Supplied records:
BEGIN

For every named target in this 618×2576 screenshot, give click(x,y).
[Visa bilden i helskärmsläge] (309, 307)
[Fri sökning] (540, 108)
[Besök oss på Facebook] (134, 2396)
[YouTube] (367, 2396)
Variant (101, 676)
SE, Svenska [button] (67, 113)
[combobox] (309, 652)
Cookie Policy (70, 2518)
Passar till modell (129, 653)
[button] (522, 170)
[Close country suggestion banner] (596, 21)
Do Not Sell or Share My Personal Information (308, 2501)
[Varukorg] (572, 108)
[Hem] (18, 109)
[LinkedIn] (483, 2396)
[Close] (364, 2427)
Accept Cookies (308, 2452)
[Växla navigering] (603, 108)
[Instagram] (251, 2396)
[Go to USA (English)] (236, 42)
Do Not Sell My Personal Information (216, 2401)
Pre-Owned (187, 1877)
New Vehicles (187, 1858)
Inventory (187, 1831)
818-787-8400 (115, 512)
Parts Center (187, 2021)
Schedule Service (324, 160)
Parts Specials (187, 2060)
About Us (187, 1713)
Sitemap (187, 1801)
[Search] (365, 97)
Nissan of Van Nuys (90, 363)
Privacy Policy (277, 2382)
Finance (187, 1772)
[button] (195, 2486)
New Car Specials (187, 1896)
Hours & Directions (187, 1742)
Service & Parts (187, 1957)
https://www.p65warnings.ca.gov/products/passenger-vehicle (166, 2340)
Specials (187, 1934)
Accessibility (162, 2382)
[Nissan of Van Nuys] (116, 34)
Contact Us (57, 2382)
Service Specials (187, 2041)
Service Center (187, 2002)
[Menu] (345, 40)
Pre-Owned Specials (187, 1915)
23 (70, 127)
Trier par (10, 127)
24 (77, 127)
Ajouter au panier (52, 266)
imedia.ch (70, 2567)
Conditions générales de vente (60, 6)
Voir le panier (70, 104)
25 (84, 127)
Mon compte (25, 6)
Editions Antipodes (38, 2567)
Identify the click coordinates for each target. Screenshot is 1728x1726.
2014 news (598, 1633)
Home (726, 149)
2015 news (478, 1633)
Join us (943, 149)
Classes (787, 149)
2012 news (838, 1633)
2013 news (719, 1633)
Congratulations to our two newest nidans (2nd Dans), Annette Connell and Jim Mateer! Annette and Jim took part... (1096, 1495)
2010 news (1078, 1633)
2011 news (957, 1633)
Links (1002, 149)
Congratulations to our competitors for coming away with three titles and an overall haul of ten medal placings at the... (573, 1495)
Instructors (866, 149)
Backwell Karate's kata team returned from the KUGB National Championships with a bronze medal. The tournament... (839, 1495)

END

What is required:
Your reply should hold only the lines from the first line of the records through the one with "[Växla navigering] (603, 108)", reproduced word for word.

Exercise output:
For every named target in this 618×2576 screenshot, give click(x,y).
[Visa bilden i helskärmsläge] (309, 307)
[Fri sökning] (540, 108)
[Besök oss på Facebook] (134, 2396)
[YouTube] (367, 2396)
Variant (101, 676)
SE, Svenska [button] (67, 113)
[combobox] (309, 652)
Cookie Policy (70, 2518)
Passar till modell (129, 653)
[button] (522, 170)
[Close country suggestion banner] (596, 21)
Do Not Sell or Share My Personal Information (308, 2501)
[Varukorg] (572, 108)
[Hem] (18, 109)
[LinkedIn] (483, 2396)
[Close] (364, 2427)
Accept Cookies (308, 2452)
[Växla navigering] (603, 108)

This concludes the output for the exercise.